[EXERCISE DATA]

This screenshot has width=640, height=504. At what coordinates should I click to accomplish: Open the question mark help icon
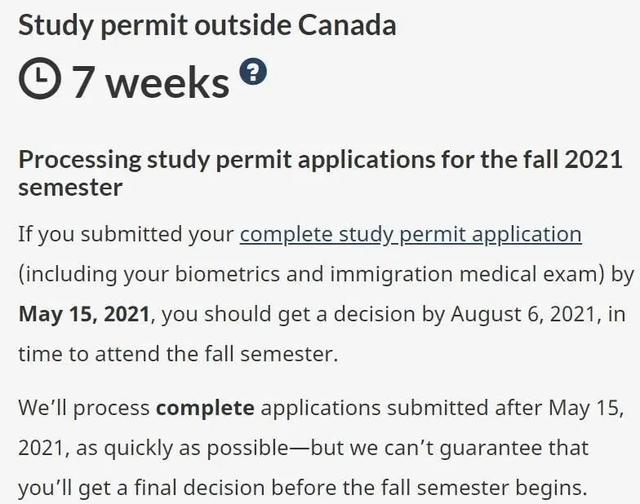(254, 71)
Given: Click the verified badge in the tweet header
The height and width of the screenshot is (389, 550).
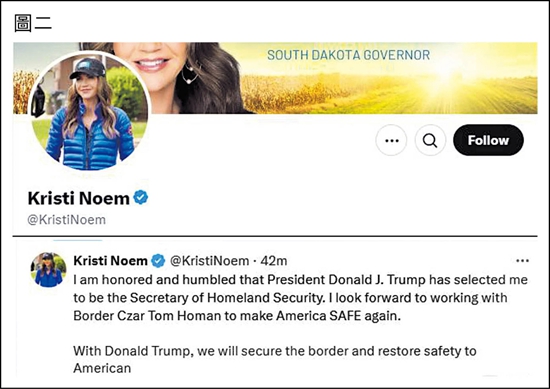Looking at the screenshot, I should (158, 261).
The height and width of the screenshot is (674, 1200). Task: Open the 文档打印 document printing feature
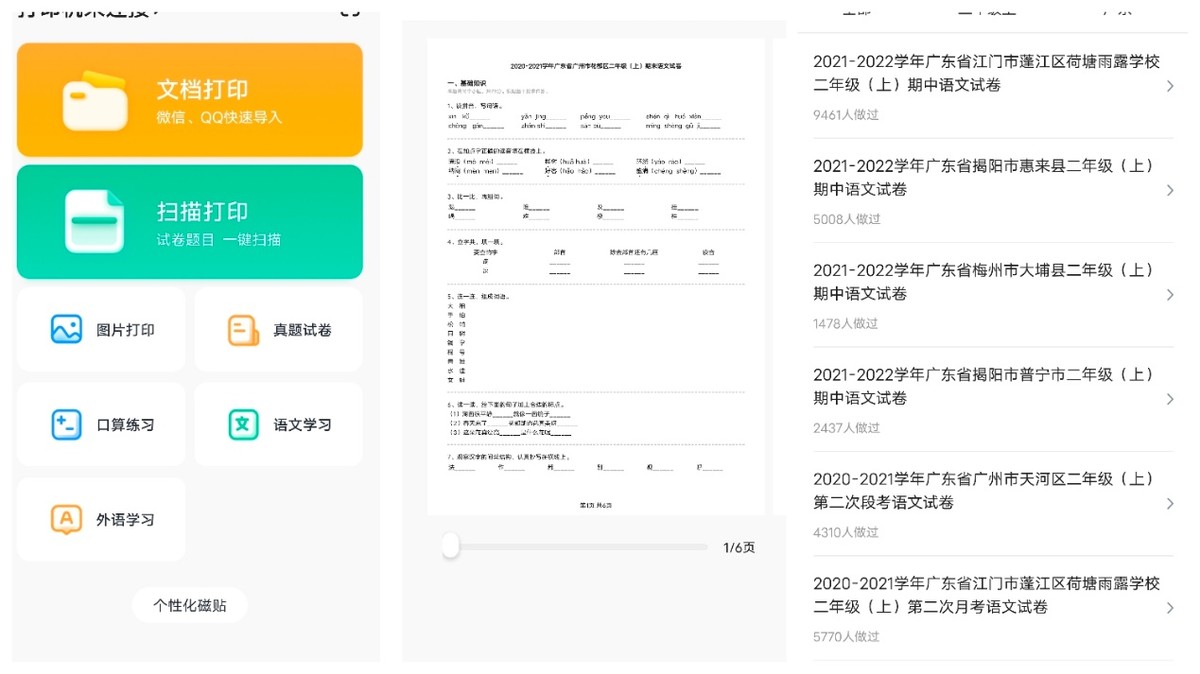[x=189, y=99]
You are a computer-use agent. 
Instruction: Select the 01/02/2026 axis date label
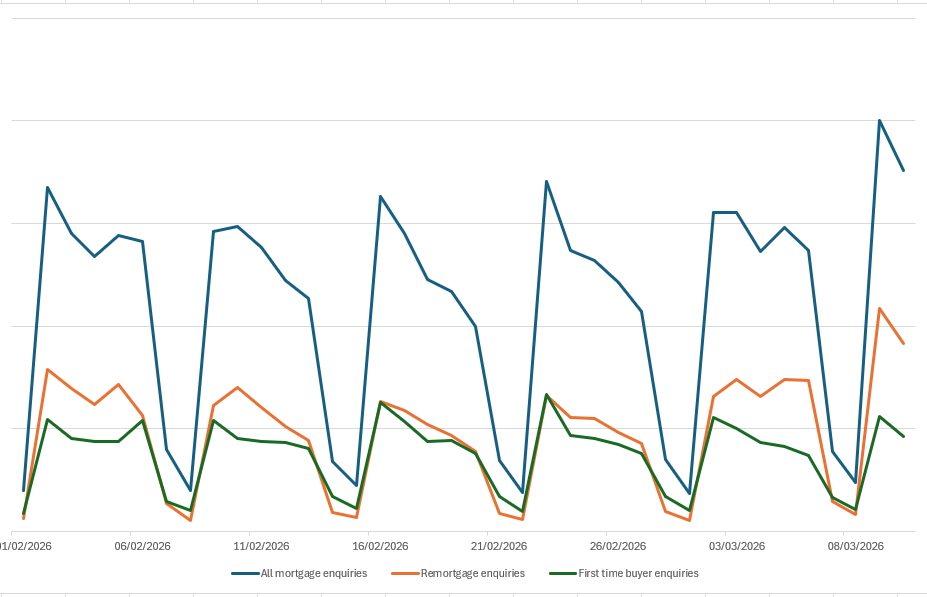(26, 546)
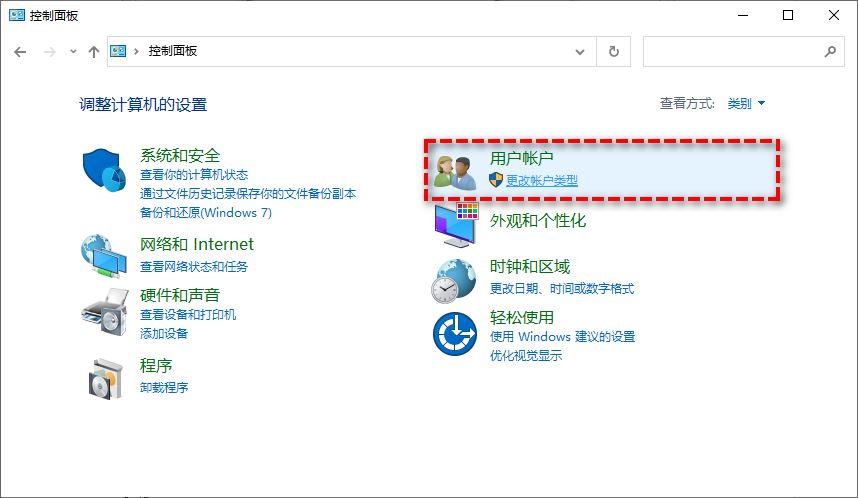Click 查看网络状态和任务 link
Screen dimensions: 858x498
click(x=194, y=267)
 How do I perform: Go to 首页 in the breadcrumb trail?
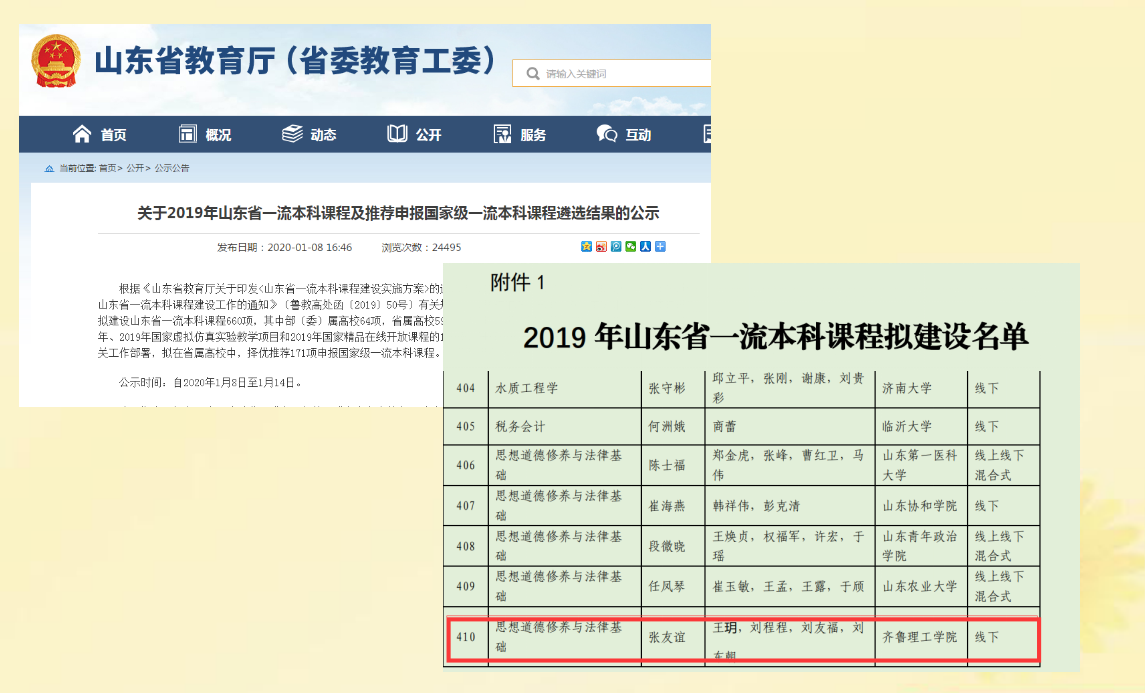106,168
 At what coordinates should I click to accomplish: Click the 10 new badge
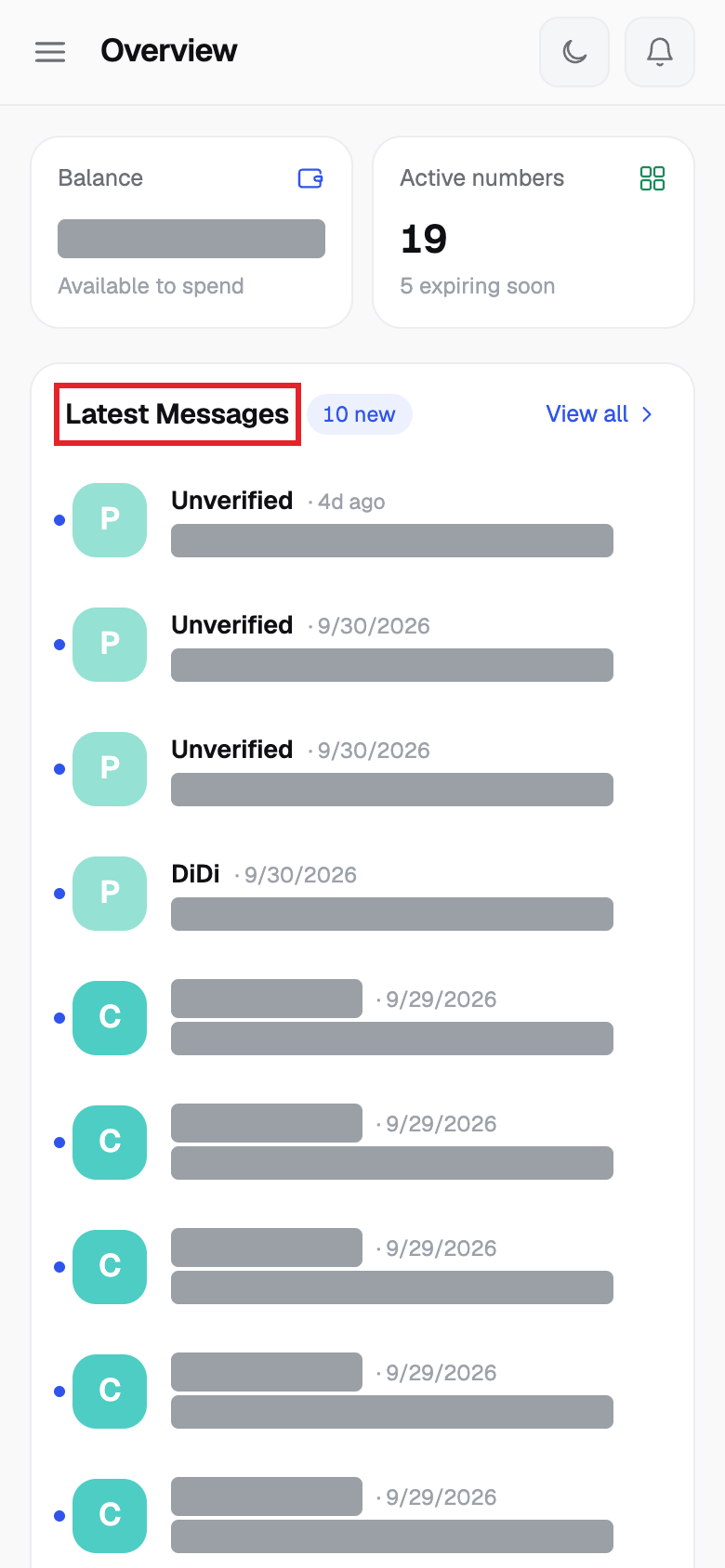[x=359, y=414]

[/EXERCISE DATA]

WORK TO BE COMPLETED: Everything in the listing should be repeated exactly except the pictures.

WRITTEN RESPONSE:
This screenshot has width=640, height=504. At what coordinates should I click to accomplish: Open the question mark help icon
(254, 71)
Given: Click the verified badge in the tweet header
The height and width of the screenshot is (389, 550).
Looking at the screenshot, I should (158, 261).
The height and width of the screenshot is (674, 1200). Task: Open the 文档打印 document printing feature
[x=189, y=99]
You are a computer-use agent. 
Instruction: Select the 01/02/2026 axis date label
(26, 546)
Click 查看网络状态和任务 link
Screen dimensions: 858x498
click(x=194, y=267)
 How do I perform: Go to 首页 in the breadcrumb trail?
106,168
 At what coordinates should I click to accomplish: Click the 10 new badge
[x=359, y=414]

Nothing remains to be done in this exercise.